» **DESCRIPTION OF THE TASK**:
Search the data below, and report every line in which "logo" occurs.

» **Stored dataset items**:
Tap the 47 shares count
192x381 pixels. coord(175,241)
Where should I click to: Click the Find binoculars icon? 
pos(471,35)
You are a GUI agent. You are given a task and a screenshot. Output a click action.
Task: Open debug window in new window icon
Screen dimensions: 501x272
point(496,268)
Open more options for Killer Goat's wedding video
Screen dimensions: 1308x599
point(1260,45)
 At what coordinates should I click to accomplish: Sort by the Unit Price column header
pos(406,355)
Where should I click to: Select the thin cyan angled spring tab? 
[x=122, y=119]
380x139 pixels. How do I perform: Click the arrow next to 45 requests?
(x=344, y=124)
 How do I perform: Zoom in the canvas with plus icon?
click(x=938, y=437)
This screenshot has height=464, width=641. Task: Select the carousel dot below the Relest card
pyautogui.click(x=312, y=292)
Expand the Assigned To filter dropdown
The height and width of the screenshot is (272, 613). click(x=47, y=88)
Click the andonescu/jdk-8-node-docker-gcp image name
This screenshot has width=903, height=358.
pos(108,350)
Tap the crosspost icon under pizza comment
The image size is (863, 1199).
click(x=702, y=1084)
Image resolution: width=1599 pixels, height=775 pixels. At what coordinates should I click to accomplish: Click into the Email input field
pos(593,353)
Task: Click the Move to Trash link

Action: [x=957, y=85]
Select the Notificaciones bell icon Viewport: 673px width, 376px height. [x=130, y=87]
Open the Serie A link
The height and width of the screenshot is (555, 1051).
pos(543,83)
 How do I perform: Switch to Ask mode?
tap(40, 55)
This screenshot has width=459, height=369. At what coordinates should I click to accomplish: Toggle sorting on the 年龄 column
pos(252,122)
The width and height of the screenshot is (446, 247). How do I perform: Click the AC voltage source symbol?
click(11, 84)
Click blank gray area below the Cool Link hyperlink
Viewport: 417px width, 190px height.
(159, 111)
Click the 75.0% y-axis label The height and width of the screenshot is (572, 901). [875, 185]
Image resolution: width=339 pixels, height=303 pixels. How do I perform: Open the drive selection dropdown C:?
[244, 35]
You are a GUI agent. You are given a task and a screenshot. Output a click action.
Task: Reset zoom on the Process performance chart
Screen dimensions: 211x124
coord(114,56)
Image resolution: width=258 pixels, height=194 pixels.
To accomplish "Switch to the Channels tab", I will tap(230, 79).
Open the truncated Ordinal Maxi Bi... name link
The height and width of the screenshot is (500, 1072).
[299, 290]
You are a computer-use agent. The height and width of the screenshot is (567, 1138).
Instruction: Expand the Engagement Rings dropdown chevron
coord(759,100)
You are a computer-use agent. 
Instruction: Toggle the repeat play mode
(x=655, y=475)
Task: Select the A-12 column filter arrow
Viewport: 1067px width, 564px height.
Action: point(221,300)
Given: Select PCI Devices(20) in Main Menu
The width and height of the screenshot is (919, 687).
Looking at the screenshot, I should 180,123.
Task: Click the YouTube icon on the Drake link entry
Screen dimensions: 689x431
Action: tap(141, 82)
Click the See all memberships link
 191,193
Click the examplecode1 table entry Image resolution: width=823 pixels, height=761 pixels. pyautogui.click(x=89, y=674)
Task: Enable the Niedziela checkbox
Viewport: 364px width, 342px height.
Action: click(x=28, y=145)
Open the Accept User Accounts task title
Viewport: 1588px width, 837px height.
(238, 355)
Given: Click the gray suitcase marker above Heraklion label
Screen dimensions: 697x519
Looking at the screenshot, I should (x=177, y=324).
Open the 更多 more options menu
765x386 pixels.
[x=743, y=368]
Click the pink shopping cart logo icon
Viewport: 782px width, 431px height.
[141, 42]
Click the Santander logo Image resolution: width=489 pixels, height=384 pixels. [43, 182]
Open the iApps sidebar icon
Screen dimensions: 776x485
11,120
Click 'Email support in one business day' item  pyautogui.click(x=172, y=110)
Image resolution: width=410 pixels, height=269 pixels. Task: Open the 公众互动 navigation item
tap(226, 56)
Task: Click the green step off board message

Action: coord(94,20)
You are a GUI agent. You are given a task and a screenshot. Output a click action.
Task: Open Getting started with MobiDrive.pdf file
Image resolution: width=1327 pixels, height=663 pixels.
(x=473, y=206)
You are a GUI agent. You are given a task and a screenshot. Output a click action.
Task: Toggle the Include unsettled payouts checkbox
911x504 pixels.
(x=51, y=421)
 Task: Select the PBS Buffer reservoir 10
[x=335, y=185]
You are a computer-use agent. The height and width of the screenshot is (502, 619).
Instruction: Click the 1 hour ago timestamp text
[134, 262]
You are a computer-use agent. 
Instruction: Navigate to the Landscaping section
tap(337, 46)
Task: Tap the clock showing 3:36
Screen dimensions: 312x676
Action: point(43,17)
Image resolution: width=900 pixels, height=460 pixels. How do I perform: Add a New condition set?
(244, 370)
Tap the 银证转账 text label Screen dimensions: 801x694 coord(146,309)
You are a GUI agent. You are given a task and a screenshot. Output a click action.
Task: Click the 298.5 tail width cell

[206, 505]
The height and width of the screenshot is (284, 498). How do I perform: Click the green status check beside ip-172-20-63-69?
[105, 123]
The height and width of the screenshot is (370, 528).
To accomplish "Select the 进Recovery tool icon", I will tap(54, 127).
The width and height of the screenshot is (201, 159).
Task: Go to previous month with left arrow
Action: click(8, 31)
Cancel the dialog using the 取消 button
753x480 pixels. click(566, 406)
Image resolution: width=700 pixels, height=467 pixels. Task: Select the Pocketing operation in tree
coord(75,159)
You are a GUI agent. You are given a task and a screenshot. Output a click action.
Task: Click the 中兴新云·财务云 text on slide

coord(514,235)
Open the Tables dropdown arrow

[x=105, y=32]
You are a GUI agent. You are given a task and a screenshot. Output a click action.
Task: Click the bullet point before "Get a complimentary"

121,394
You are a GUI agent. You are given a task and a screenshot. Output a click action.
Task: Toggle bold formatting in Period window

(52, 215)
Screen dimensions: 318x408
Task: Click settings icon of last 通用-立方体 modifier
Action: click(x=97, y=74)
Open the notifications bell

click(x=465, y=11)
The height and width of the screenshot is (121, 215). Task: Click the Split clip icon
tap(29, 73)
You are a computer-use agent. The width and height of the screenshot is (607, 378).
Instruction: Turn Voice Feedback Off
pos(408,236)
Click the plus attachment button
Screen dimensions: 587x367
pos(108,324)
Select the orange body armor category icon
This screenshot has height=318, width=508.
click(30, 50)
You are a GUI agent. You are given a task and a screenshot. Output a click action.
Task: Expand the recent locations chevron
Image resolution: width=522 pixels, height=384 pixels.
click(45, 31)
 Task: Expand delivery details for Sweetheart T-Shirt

» **WRITTEN SOLUTION**:
Click the pink shopping cart logo icon
Click the Santander logo Image resolution: width=489 pixels, height=384 pixels. [43, 182]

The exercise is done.